Floyd remembered hearing how people sort of took to the fairies right off the bat because they were so helpful and eager to please. So that, over time, it only seemed natural that alliances between humans and fairies would form. And for many, many years, they looked out for each other. Humans and fairies worked good together. But as with all living things, gradually another variation of fairies began to emerge. And with each subsequent generation, the variants grew more stronger in magic, wiser and cunninger in their dealings with men, and they began to change in their physical characteristics. These new fairies were smaller, of a darker greenest-blue hue, and they were mean. They came to be known as Dark Fairies for the coloring of their polished bodies, whose transparent wings sparkled once sunlight bled through them. And because these new mutant fairies craved sex, in short order, they began multiplying like rabbits, soon outnumbering all other species of fairies. They literally became far too plentiful to count or control. And they also had their own forms of mischief.

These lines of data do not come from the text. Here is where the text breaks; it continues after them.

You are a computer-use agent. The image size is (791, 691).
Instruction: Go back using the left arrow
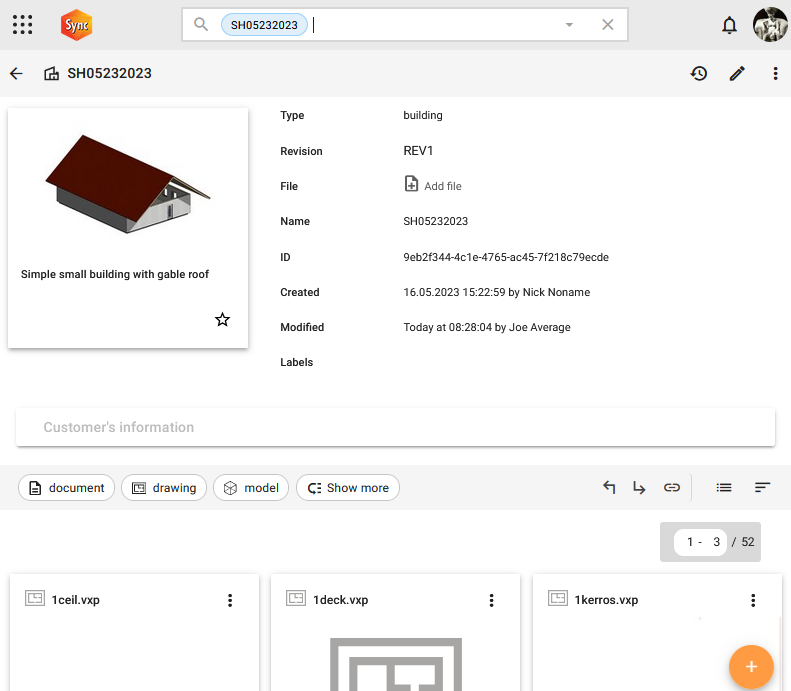click(16, 73)
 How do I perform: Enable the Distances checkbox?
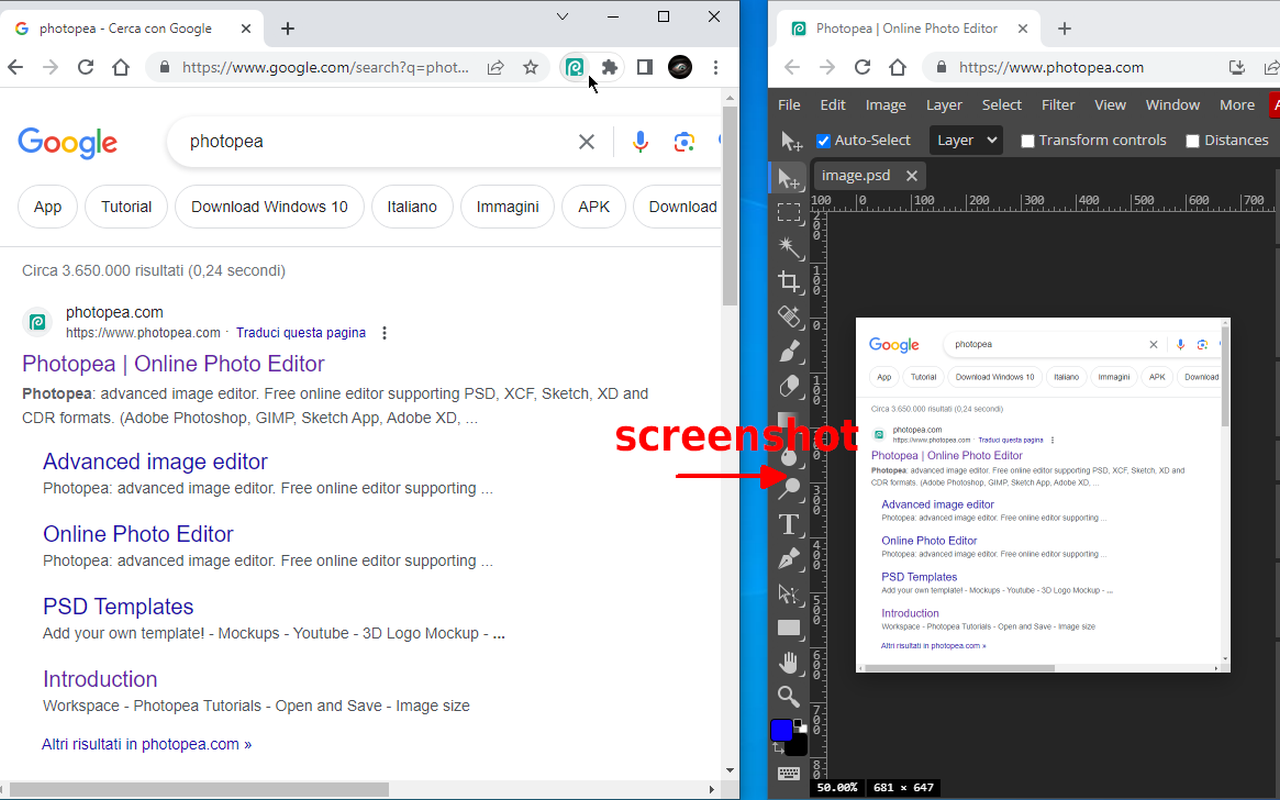click(x=1192, y=140)
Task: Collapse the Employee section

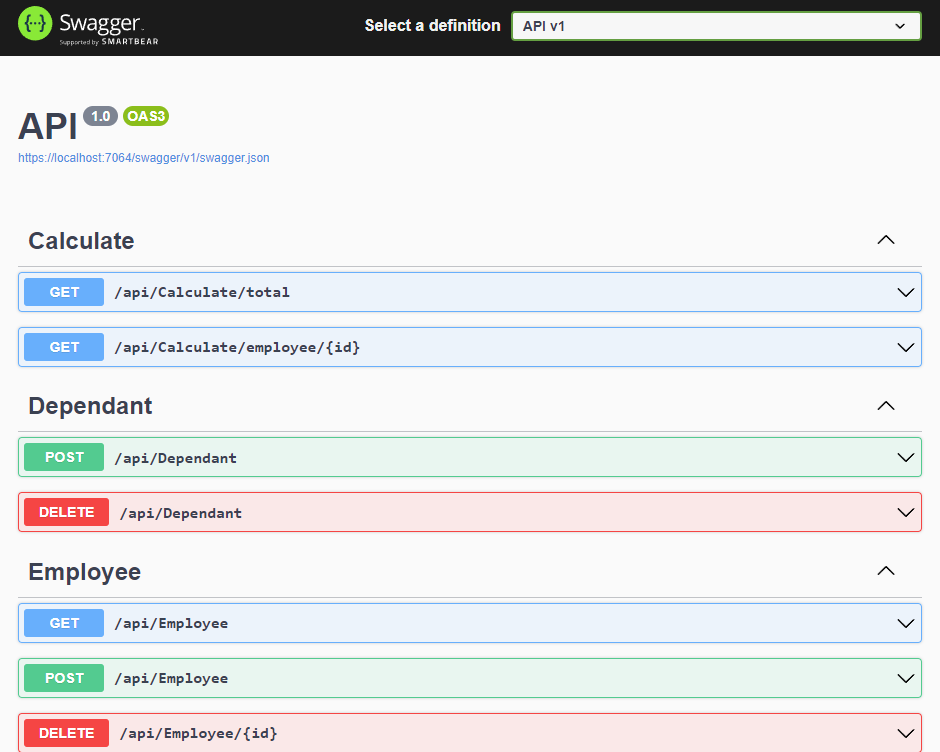Action: pyautogui.click(x=885, y=570)
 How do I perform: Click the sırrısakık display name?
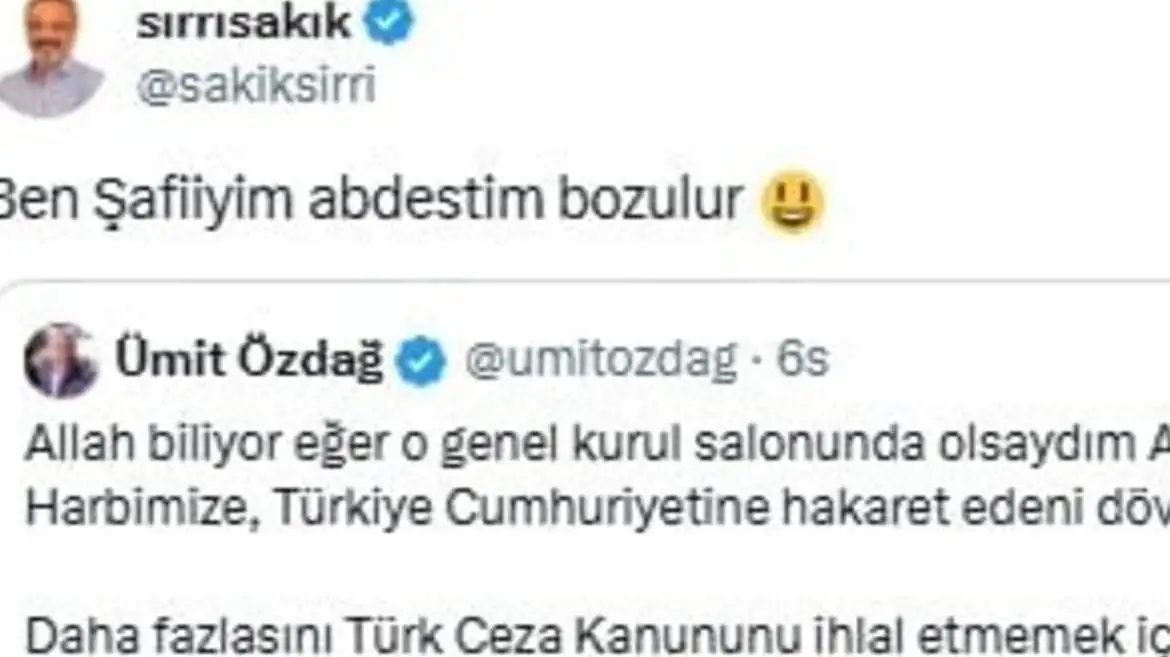tap(244, 22)
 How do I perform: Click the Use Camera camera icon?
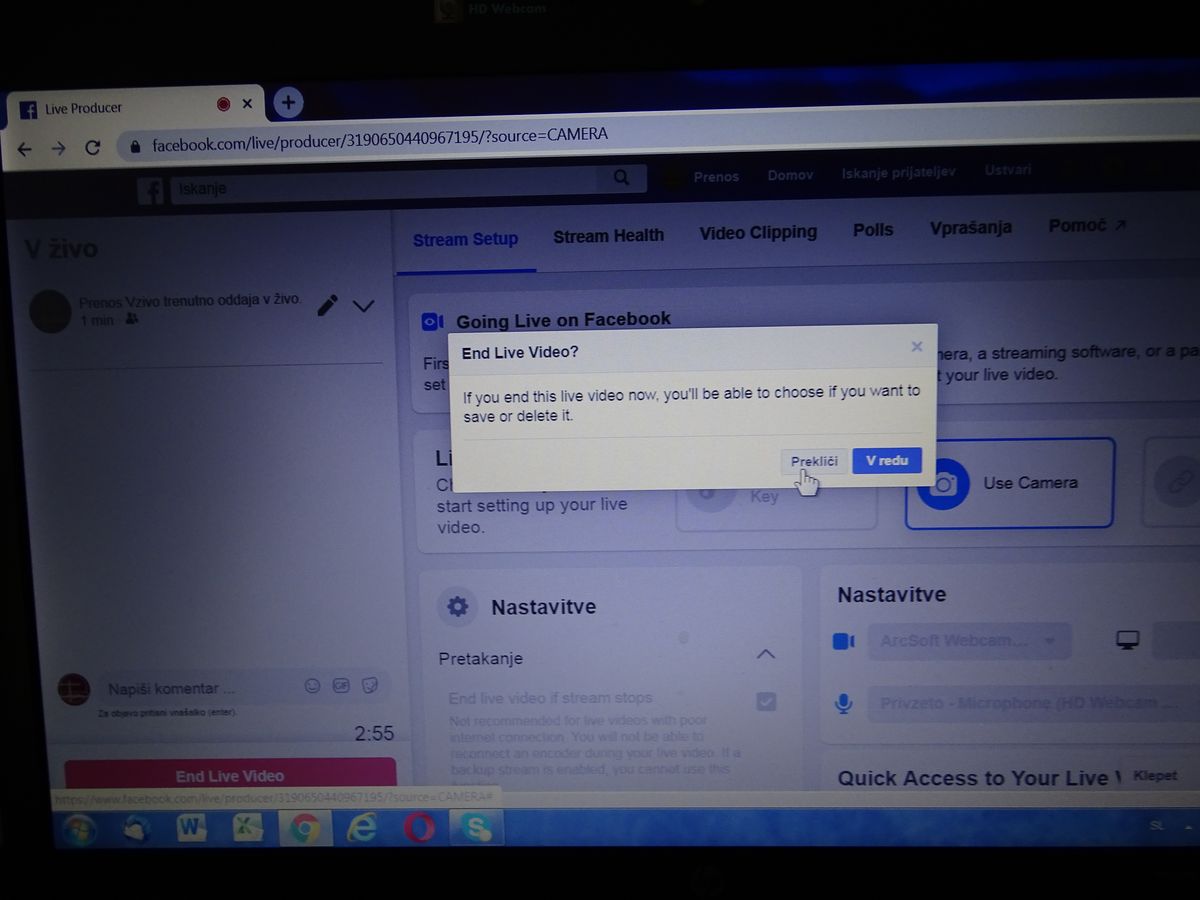(x=942, y=485)
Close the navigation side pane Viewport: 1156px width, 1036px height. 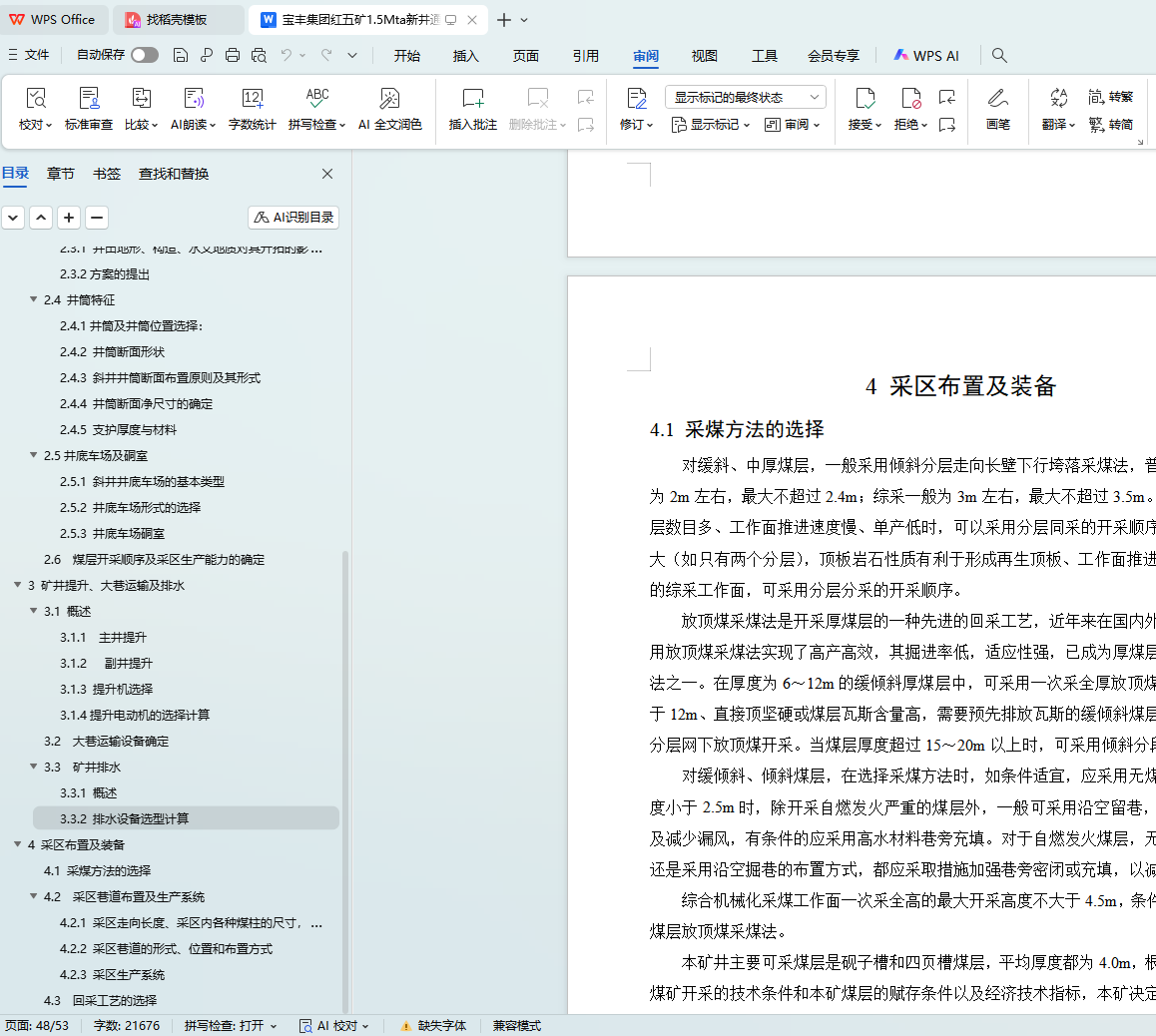click(327, 174)
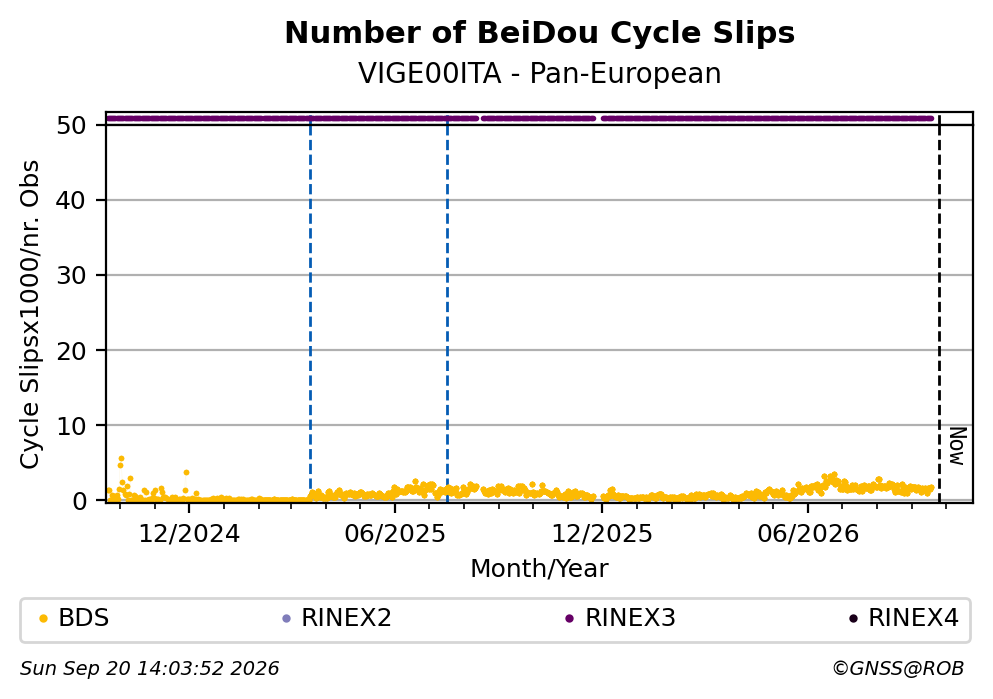Click the 12/2024 x-axis tick label
This screenshot has width=993, height=699.
189,534
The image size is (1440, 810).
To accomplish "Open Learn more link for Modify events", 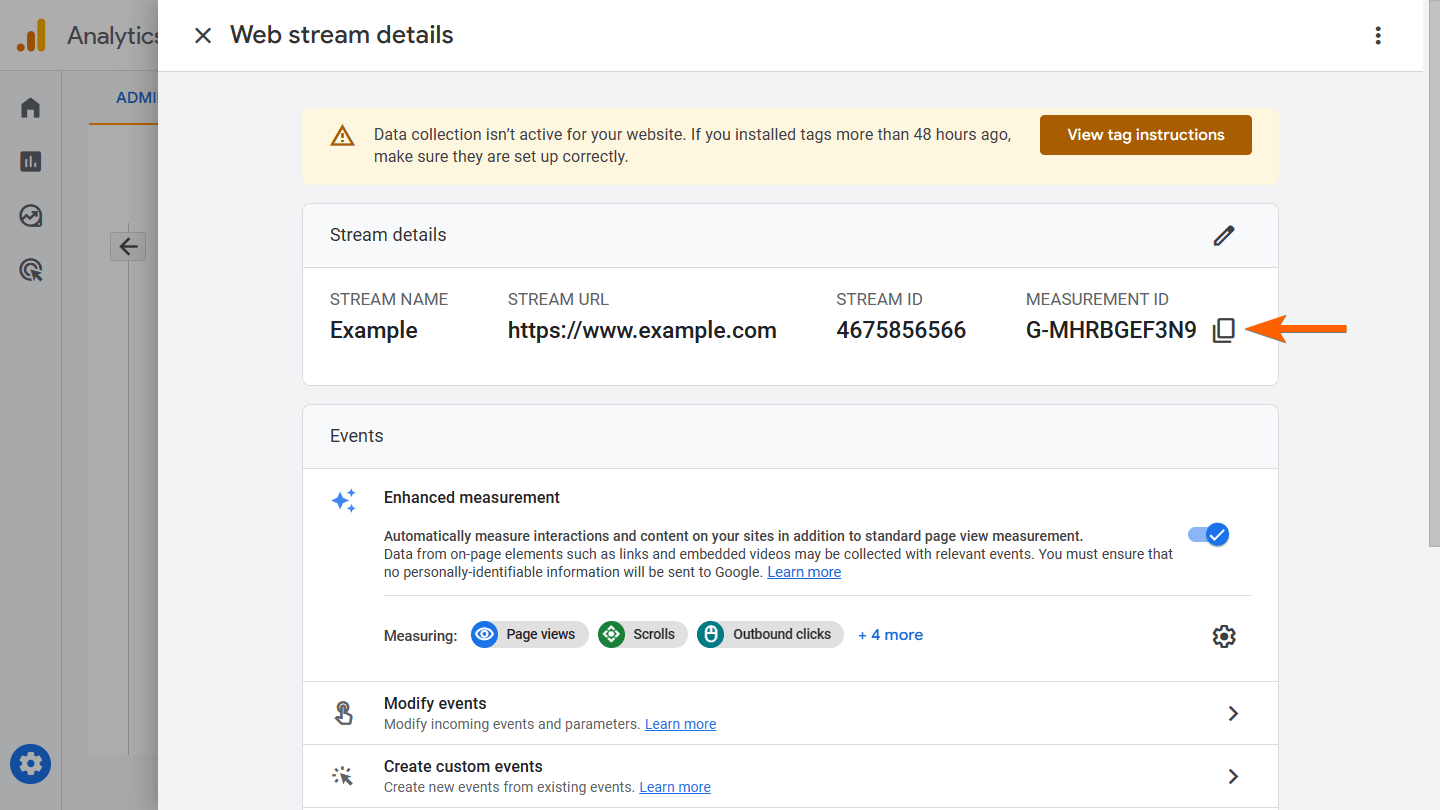I will pos(680,724).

No one quite understood this variant too much. Perhaps it was because they were by nature solitary creatures, keeping mostly to themselves. You could spot a horde of them sparkling like fireflies, just before nightfall, down close to the river where, the whole crowd of them, behaving like bees, would attack, mutilate, and eat a frightened deer. News of this sort of thing spread fast from village to village, and it wasn’t long before people began fearing for their own safety. Sometimes, when you’ll outside, you’d look up and see them coming, rising like a dark cloud out of the distance, heading straight for you. They didn’t mean any harm. Just having fun, kidding around, but it didn’t feel that way. Within seconds, having surrounded you from head-to-toe, you’ll find yourself in a buzzing, frightful, unexpected deluge of terror, how like a dark kaleidoscope of flies, pestering your very sanity.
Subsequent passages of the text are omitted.